Prompt> With pictures left out, output word for word the lines from the one containing "Viewport: 1116px width, 418px height." through the end of the material below.

Listed entries>

◇ ◇ ◇ ◇ ◇

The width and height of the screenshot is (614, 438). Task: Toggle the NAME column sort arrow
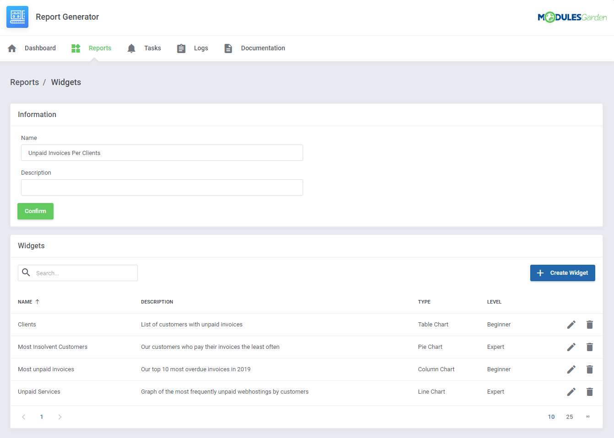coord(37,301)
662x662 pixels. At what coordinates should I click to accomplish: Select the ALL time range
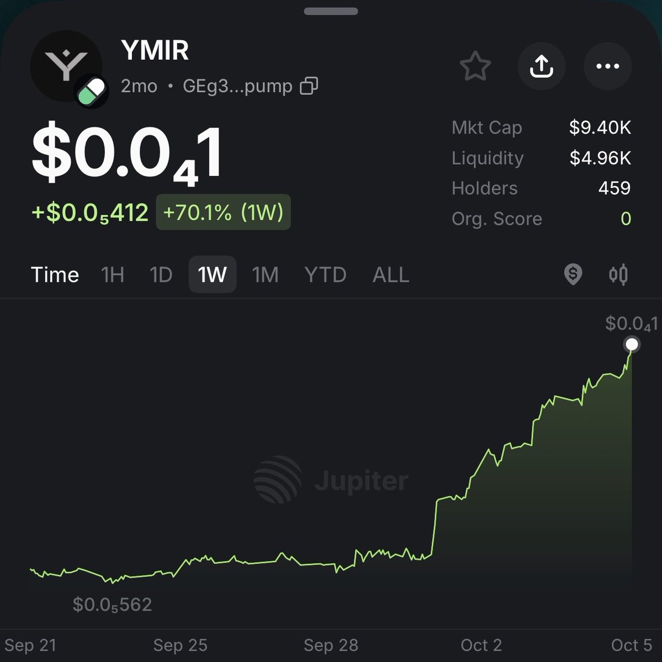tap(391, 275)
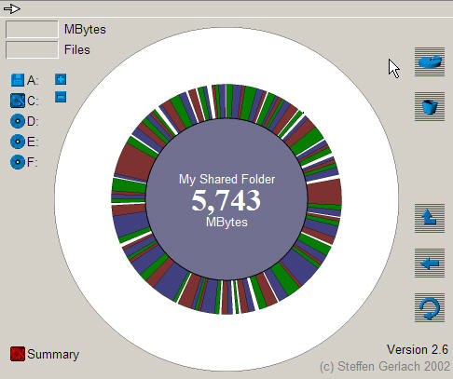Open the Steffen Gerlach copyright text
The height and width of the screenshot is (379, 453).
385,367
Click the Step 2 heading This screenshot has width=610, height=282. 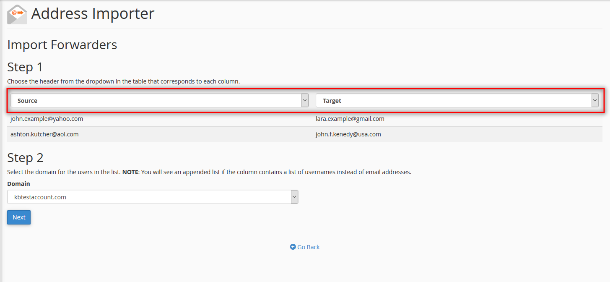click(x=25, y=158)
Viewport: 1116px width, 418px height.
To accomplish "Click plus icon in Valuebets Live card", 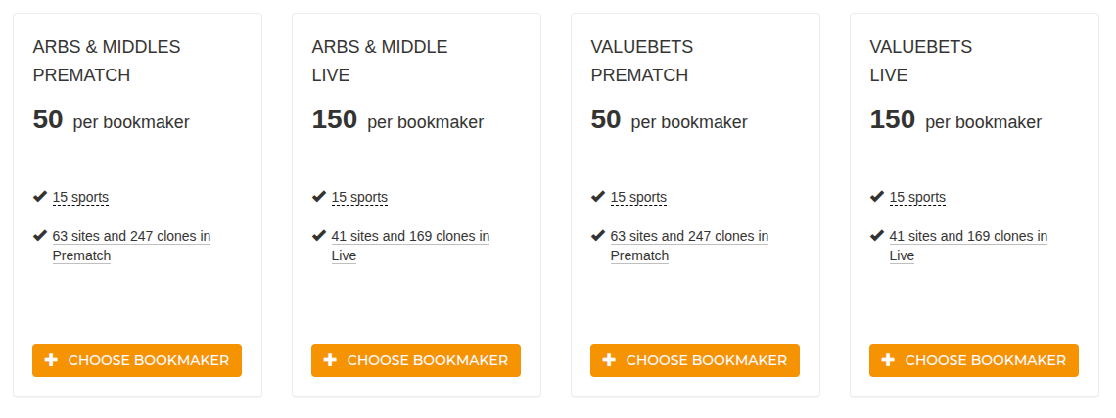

◇ ◇ ◇ ◇ ◇

Output of the task>
Viewport: 1116px width, 418px height.
To accomplish "Click plus icon in Valuebets Live card", 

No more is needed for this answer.